[Records contained in a dataset]
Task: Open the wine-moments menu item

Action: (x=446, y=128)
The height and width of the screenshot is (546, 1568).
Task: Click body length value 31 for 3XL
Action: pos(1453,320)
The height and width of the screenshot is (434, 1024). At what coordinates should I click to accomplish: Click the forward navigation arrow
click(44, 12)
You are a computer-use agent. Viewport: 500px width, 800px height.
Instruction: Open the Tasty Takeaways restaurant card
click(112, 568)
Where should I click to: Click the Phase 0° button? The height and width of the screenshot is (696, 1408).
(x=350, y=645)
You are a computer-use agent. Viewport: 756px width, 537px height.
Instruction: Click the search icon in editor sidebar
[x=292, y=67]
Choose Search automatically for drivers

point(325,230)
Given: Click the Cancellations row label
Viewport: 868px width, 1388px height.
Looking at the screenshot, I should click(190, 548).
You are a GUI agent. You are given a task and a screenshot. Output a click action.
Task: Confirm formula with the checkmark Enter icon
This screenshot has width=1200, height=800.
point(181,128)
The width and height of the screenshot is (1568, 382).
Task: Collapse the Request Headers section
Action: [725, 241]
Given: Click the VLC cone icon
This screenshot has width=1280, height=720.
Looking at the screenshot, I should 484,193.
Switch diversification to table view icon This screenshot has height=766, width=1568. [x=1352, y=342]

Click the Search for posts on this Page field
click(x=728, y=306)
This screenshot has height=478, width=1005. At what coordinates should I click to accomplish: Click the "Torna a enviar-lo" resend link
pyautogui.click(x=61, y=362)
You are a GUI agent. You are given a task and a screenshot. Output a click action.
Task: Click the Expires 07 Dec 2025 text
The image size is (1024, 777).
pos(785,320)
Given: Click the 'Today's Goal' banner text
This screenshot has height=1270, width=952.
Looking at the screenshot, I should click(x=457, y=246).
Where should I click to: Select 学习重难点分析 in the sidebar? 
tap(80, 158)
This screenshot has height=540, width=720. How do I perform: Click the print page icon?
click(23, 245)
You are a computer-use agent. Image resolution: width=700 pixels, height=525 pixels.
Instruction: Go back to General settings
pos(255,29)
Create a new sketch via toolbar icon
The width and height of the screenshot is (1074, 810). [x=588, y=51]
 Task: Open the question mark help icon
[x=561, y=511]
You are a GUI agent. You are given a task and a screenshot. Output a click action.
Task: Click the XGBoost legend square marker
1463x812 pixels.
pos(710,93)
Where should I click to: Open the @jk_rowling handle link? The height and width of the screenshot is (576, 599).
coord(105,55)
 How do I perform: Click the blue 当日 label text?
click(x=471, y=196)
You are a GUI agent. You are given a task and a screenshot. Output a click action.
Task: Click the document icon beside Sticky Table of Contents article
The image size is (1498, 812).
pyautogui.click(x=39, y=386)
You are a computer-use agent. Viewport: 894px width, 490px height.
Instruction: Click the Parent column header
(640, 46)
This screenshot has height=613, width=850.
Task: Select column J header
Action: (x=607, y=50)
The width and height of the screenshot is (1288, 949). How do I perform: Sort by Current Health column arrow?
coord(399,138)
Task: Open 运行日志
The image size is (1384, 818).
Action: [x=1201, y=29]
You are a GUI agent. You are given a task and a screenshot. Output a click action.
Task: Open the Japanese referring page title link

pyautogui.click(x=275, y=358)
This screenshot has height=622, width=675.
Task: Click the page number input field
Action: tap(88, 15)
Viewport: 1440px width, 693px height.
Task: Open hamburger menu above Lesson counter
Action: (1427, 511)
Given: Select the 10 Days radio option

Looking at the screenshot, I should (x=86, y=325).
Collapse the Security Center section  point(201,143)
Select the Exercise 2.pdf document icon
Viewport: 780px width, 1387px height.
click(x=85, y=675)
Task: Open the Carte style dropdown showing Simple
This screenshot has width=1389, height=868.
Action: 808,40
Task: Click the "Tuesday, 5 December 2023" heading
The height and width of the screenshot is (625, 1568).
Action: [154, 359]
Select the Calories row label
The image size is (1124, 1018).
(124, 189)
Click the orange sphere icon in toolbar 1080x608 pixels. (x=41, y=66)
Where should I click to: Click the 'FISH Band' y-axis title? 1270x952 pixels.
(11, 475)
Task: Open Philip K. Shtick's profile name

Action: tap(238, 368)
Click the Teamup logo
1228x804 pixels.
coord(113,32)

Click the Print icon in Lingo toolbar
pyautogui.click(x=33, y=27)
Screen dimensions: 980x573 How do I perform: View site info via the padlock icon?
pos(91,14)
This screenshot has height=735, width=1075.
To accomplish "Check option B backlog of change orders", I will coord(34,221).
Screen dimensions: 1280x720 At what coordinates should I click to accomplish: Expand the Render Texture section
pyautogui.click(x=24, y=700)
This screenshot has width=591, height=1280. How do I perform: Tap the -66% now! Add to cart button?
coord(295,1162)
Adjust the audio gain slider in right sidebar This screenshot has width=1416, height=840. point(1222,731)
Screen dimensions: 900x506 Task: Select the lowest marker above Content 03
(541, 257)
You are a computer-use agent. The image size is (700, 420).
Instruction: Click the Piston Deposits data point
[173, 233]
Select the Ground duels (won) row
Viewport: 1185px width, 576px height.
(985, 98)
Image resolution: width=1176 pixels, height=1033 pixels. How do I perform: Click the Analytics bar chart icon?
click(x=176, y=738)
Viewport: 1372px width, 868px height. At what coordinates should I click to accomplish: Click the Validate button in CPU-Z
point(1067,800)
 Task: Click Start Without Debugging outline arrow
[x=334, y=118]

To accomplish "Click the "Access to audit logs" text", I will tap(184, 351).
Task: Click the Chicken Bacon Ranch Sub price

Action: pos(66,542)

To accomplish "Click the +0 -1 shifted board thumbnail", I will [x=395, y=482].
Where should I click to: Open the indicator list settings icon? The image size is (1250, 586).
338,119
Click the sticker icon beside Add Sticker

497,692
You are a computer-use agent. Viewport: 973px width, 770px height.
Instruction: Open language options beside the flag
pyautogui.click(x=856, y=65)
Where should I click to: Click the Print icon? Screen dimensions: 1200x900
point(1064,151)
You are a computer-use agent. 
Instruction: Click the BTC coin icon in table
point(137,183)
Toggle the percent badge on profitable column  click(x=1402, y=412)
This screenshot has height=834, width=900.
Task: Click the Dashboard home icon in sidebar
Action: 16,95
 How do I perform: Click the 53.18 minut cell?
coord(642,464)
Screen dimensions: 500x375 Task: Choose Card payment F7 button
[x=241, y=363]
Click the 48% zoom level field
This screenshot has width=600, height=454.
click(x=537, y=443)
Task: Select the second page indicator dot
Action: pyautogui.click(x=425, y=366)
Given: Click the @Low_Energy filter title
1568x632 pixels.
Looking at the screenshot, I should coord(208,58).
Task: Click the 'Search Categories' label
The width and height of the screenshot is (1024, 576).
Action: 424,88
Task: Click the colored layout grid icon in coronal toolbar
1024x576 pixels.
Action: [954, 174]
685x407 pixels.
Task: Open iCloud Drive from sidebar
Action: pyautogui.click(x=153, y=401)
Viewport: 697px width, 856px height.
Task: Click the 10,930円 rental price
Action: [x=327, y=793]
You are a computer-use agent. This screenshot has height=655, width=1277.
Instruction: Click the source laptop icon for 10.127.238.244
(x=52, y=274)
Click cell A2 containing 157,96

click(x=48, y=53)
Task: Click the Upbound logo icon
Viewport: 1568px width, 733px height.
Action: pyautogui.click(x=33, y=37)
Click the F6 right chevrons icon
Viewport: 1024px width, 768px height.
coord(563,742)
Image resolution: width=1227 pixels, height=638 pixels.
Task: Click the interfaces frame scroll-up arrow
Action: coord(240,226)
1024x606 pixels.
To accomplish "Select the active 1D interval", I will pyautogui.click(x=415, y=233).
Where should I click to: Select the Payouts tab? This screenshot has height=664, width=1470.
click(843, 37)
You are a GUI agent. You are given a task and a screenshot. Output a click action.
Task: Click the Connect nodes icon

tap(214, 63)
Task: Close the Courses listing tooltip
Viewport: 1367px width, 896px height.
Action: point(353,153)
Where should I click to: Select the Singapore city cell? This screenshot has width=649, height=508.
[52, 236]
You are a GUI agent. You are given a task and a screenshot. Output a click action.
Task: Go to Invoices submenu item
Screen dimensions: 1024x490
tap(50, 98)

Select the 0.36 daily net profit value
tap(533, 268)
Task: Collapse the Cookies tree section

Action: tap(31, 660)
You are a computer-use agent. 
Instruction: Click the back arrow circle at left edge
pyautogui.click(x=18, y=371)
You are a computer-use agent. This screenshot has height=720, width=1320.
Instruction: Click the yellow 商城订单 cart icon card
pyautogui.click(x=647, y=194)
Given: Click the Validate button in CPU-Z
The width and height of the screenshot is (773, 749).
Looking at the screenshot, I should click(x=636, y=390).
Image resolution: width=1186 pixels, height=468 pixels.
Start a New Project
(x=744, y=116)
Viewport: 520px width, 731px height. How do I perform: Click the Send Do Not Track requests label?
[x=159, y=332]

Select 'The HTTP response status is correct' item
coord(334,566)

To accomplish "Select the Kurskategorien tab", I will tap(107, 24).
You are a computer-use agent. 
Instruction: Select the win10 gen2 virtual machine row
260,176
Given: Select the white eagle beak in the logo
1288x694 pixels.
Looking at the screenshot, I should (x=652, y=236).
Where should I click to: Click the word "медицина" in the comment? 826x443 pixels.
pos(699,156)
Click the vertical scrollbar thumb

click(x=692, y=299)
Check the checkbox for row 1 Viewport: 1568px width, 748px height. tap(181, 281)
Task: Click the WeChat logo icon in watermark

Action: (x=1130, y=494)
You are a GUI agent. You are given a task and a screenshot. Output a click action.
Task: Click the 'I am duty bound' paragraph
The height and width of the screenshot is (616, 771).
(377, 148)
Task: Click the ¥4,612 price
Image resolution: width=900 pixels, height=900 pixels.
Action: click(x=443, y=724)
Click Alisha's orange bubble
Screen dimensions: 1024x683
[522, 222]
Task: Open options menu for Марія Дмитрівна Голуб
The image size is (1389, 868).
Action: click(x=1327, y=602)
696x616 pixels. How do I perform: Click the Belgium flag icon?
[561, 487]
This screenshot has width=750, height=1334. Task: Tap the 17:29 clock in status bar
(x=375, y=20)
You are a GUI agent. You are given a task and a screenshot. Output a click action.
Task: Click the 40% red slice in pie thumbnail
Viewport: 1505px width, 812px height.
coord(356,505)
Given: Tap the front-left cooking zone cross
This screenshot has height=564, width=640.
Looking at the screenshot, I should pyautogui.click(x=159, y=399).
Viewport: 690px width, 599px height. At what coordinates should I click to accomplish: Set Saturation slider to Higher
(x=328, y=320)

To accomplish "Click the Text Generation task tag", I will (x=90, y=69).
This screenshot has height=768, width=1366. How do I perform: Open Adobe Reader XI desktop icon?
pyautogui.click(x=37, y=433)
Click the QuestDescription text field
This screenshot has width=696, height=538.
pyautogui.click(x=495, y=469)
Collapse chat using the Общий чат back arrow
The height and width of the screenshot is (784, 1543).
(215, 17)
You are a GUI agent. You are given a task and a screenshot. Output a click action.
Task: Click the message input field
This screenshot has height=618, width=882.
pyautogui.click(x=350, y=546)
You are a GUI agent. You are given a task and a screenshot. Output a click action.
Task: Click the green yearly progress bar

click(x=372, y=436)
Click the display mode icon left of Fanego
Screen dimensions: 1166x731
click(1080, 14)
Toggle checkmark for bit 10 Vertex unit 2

WORK ITEM >> How many lines above include the word "thumbnail"? Answer with the number alone.

SOLVED PROBLEM >> 2